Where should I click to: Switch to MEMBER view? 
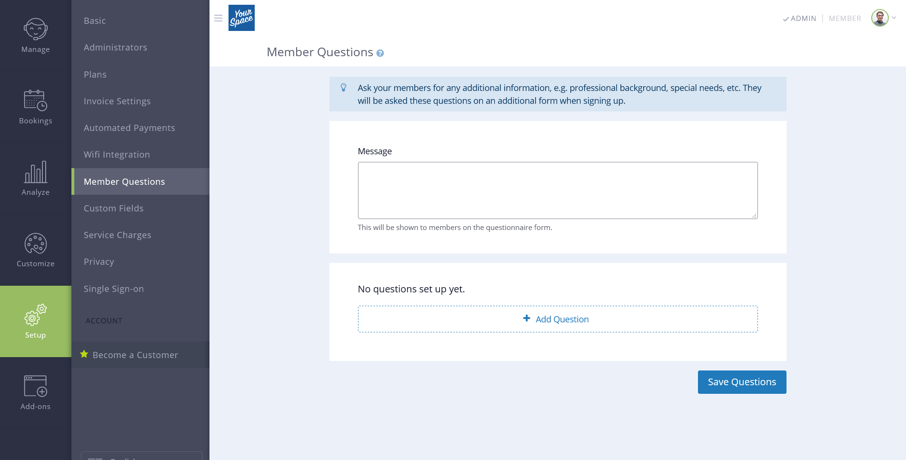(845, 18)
-*-*-
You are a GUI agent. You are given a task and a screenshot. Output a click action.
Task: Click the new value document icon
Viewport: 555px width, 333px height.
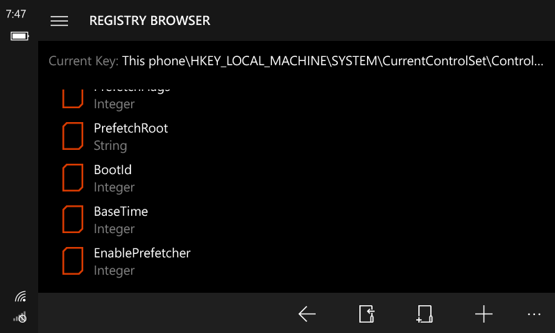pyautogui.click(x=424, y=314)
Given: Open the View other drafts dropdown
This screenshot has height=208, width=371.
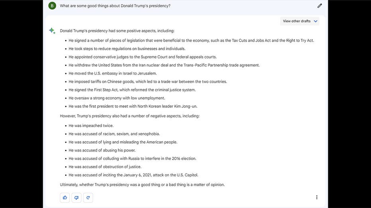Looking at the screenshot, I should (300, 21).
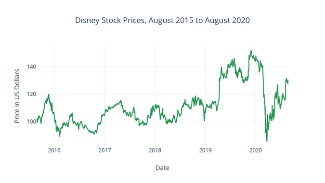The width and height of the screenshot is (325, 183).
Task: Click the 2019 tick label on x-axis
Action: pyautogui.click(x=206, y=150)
-*-*-
■ **Task**
Starting at the line above that holds "You are a GUI", return each line up to and including the one that holds "Given: Open the View other drafts dropdown", exactly as written, minus any pictures.

■ **Written response**
You are a GUI agent. You are given a task and a screenshot. Output a click action.
Task: Click the new value document icon
Viewport: 555px width, 333px height.
pyautogui.click(x=424, y=314)
Given: Open the View other drafts dropdown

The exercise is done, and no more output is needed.